Maltin informed Cohen of SACH, and “we both kind of agreed rather than just writing a check each year, we wanted to be more involved in raising the awareness about Save a Child’s Heart and of the humanitarian work that they do and the lives they save.”
They set up a local chapter and later attended an event by the active SACH chapter in New York, where they also met Dr. Lior Sasson, the lead cardiac surgeon for SACH.
“It had such an impact on us, we said, ‘OK, now we need to go back and be serious about working to increase the awareness in Philadelphia,’” Maltin said.
Cohen said he knew the organization was something to be proud of when he saw that members of the honorary board included several U.S. ambassadors and Elie Wiesel.
“For me, it was probably the best tikkun olam project that I’ve been exposed to,” Cohen said, who is originally from Holon.
Cohen reached out to the Israeli Film Festival of Philadelphia to screen the documentary, and he hopes it will be “a vehicle to really bring more people into it.”
“It’s wonderful work that Israelis do,” Cohen said. “Israel cares about the rest of the world.”
Tal Barda, director of A Heartbeat Away, said she was actually put on the project last minute.
About two days before the doctors were heading to Tanzania for a mission trip, Barda got a call that the original director could no longer go, so she jumped onboard, not even fully sure what the film was about.
But seeing the organization’s work firsthand, the message became clear.
“The film is about, of course, saving children, and so I think it’s a lot about doing something in life and being active and trying to do as much as one can do — any kind of category or area of life, but living a meaningful life and knowing anything one can do for others can be a really big change,” Barda said.
The documentary explores the thin line between life and death and the people behind it who are working day and night.

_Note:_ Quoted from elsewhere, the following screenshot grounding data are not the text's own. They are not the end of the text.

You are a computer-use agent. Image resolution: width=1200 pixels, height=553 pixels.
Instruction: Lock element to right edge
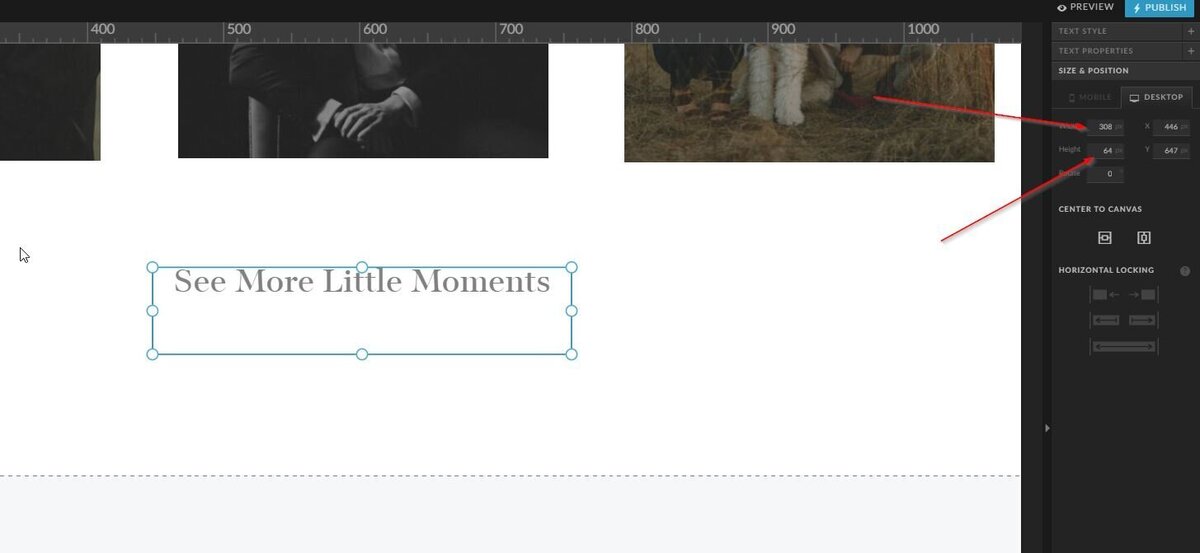1142,295
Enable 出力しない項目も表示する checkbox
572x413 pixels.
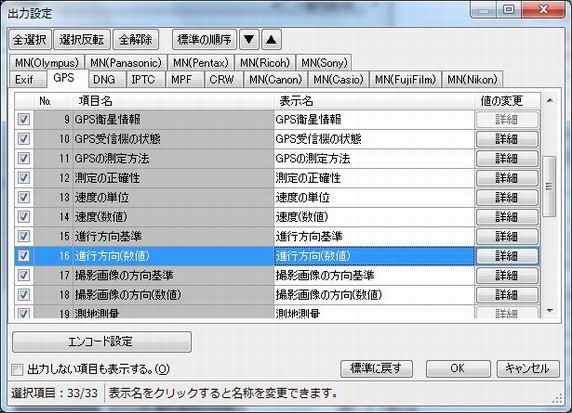[17, 370]
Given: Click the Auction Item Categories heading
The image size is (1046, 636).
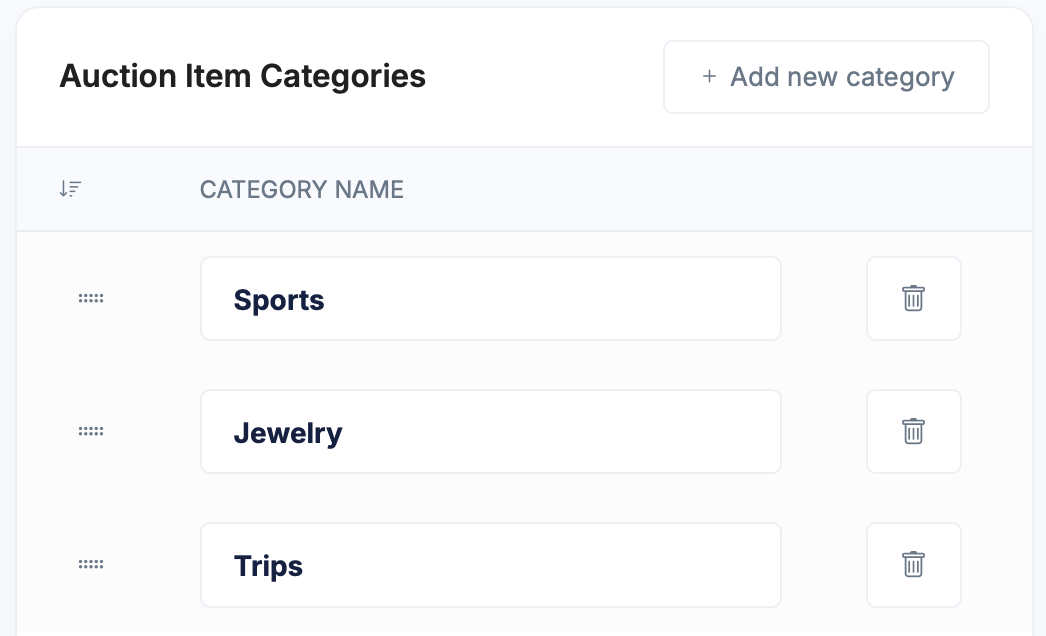Looking at the screenshot, I should tap(242, 76).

“They are doing such an incredible job behind the scenes that the film is somehow allowing a glance behind the scenes,” she added. “There are things that we don’t have control [over] and aren’t written in the medical books.”
Maltin said the local chapter is continuing to spread awareness, plan events and increase its outreach throughout the region.
“We really see this as important not only in terms of what we can do in Philadelphia but as a worldwide organization to improve the humanitarian image of what Israel does to save children. We do our small part in increasing awareness in the regional area,” he said. “We really saw that by what we’re trying to do that we could have an impact.
“For me, Save a Child’s Heart became emblematic of what Israel is and should be about, and it’s the kind of image that I want to talk about to people when I talk about Israel and what Israel does for others, especially people in developing countries who otherwise would have no chance at life.”